I thought there was a thread or two sharing likes and dislikes of the different vacuum sealer bags and rolls. Also, best place to purchase.
I can't find any of that now and maybe I read it somewhere else.

Anyway..........
For the last few years we've purchased rolls from Menards. It was an off brand, but worked well for us. The price was great. We went looking for more and were told this brand was discontinued. 

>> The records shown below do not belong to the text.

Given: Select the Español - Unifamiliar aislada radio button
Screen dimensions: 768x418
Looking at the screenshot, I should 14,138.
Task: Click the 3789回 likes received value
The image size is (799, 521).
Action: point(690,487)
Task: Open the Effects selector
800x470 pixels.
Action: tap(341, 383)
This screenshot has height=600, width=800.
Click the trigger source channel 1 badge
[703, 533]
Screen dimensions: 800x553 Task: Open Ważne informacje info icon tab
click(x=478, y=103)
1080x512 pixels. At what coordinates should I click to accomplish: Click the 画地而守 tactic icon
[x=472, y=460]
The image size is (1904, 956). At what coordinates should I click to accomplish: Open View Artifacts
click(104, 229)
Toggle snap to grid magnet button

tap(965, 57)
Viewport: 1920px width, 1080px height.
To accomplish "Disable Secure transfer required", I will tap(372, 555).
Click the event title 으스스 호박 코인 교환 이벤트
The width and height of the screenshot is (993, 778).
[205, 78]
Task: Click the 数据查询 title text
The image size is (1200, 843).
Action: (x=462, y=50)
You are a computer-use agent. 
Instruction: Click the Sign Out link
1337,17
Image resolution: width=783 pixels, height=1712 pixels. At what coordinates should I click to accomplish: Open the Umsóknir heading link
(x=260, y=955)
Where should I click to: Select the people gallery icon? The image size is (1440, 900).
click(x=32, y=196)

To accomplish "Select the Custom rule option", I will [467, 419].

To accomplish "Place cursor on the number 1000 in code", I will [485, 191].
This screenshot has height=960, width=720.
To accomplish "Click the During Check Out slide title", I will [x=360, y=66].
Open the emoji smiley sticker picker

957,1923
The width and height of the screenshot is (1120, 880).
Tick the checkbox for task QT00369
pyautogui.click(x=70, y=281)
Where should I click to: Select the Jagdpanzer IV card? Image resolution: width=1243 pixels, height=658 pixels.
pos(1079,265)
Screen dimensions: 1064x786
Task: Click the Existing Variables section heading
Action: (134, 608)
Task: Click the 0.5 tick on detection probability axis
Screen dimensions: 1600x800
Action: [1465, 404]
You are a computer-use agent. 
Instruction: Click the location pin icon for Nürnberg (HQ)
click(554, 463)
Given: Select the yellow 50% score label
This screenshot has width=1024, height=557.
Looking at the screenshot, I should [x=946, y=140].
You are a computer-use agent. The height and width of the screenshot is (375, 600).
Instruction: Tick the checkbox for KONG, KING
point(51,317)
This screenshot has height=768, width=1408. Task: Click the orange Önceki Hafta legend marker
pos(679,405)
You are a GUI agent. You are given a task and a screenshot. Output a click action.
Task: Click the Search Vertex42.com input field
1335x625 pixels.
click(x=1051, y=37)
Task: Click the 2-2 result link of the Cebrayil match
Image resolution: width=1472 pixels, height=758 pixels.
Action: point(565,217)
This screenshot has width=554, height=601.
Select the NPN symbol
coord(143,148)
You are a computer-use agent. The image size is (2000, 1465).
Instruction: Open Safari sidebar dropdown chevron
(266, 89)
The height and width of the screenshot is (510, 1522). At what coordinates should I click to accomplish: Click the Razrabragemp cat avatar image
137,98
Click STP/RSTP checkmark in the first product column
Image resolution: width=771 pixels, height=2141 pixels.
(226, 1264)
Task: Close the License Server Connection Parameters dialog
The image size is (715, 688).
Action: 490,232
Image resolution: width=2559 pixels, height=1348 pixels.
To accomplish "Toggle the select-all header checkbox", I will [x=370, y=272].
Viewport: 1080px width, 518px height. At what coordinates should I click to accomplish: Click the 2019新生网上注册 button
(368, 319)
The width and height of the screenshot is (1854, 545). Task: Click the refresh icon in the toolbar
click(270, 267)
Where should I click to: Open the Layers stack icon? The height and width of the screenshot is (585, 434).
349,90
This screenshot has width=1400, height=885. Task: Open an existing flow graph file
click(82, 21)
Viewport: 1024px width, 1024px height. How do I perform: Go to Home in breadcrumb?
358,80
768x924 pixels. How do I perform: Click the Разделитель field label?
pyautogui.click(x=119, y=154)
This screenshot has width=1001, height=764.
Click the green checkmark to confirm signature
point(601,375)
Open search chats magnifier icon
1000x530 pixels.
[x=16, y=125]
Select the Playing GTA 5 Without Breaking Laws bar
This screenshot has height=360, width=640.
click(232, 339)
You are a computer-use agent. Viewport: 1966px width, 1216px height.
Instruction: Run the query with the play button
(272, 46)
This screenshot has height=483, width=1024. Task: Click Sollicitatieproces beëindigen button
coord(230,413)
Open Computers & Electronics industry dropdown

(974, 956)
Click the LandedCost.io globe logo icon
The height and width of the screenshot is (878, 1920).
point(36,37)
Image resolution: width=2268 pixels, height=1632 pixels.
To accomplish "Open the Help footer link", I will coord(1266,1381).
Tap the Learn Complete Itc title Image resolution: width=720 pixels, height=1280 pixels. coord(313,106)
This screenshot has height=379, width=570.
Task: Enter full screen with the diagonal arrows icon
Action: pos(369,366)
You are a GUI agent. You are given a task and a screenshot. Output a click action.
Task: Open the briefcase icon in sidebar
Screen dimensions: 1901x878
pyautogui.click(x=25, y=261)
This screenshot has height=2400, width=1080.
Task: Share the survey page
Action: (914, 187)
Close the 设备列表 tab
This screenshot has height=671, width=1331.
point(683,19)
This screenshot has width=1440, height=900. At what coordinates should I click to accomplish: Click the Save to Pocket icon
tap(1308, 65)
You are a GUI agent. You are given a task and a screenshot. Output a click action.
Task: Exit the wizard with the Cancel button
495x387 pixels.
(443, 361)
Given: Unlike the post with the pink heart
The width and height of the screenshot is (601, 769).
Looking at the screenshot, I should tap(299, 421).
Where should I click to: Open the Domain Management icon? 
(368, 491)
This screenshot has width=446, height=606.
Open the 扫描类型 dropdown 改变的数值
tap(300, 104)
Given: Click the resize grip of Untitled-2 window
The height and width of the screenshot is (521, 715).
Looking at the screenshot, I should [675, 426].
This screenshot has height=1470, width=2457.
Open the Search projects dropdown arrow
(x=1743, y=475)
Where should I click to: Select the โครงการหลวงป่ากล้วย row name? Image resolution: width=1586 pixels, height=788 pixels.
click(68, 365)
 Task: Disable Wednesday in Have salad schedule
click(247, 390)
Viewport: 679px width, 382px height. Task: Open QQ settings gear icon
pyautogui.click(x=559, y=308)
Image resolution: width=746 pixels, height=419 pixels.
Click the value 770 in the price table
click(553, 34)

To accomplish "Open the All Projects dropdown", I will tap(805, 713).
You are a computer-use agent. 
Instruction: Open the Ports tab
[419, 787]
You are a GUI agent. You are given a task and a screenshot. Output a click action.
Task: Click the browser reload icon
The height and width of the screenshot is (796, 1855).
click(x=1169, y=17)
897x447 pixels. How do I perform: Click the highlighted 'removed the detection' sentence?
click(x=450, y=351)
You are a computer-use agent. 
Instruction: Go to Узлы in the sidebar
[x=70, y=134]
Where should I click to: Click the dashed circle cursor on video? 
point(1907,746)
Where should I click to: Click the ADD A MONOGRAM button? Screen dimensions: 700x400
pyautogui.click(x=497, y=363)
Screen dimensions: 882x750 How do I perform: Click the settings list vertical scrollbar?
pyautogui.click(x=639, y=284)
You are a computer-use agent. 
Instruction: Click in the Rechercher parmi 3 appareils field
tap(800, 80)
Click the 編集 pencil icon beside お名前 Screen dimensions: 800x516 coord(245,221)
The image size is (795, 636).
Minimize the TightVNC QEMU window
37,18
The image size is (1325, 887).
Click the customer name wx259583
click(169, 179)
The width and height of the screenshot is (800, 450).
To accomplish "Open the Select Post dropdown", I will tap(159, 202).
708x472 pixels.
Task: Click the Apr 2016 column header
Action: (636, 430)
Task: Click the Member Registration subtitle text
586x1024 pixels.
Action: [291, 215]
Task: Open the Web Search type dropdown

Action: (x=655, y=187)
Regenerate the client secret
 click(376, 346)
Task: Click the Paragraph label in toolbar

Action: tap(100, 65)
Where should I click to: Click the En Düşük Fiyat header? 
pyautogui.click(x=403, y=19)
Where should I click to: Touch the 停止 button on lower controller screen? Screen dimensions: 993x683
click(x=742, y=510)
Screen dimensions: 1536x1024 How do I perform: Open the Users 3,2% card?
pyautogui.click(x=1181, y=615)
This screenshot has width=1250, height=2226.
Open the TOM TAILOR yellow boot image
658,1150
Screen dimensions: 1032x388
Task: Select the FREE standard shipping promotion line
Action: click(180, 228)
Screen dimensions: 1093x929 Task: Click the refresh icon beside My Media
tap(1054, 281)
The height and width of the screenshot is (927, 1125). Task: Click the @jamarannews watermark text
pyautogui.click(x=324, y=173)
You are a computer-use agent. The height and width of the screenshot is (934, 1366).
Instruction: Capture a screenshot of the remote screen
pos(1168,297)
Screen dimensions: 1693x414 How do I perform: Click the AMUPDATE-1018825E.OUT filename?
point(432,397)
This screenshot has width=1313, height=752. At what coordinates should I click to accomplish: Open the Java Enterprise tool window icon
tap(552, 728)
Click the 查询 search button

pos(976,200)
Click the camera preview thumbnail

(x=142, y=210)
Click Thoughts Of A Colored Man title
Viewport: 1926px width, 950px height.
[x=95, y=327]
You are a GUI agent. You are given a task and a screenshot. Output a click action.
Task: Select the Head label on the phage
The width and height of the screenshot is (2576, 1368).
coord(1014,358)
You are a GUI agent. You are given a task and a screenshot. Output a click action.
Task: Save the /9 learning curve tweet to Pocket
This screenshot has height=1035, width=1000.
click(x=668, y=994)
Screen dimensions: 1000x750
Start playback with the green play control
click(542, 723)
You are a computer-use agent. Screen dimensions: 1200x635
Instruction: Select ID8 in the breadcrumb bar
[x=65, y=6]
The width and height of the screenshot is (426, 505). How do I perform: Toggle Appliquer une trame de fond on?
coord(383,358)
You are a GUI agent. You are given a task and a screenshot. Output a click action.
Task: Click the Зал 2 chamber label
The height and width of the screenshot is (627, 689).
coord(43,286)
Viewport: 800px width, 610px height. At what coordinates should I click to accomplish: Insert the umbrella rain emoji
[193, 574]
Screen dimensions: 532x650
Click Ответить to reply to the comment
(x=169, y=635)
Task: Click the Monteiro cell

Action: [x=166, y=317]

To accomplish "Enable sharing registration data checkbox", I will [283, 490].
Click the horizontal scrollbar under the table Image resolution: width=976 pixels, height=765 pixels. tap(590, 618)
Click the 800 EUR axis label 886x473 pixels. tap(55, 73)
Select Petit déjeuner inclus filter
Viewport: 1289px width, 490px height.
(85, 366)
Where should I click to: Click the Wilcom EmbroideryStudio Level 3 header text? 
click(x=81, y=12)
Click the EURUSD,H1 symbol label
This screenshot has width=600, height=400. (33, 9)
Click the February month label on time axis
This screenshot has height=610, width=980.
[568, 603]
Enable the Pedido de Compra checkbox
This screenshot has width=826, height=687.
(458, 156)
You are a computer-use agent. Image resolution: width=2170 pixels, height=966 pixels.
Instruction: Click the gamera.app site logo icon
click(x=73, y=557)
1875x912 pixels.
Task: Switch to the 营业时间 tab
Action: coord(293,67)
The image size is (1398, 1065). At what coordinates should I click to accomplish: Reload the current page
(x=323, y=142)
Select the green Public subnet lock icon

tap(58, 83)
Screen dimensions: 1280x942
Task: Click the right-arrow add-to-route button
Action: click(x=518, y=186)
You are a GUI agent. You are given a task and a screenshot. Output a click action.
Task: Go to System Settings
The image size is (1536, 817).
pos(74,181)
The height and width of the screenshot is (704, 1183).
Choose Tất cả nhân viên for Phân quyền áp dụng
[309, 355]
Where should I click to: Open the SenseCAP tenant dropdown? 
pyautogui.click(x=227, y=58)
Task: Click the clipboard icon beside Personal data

Please share what brand bags and rolls you are using and where you purchased them.

Thanks so much~
prairiegirl


----------



## Homesteader (Jul 13, 2002)

I shop here, the bags are great quality and work fine in my Foodsaver. It's an ebay seller. Here's a link to their store:

http://stores.ebay.com/FoodVacBags?_trksid=p2047675.l2563


----------



## kkbinco (Jun 11, 2010)

Here are some other sites.

http://www.vacmesh.com/Fast_Packs.html
http://www.vacuumsealersunlimited.com/About_Us.html


----------



## po boy (Jul 12, 2010)

Try http://www.thesweetattack.com/catalog/item/2380629/6546172.htm


----------



## Osiris (Jun 9, 2010)

Very cool bag links folks! Thank you SOOOO much! Been looking for a source for bags outside foodsaver. I looked at Uline 
http://www.uline.com/BL_5563/Vacuum-Bags?keywords=food grade bags

They do have food grade vacuum bags. But I haven't tried them.


----------



## praieri winds (Apr 16, 2010)

I wait until I get e--mail from Foodsaver they are having a sale buy one get one and shipping is free stock up then rolls cost about $6.00 that way


----------



## Speckledpup (Dec 3, 2004)

Sweet attack fan here


----------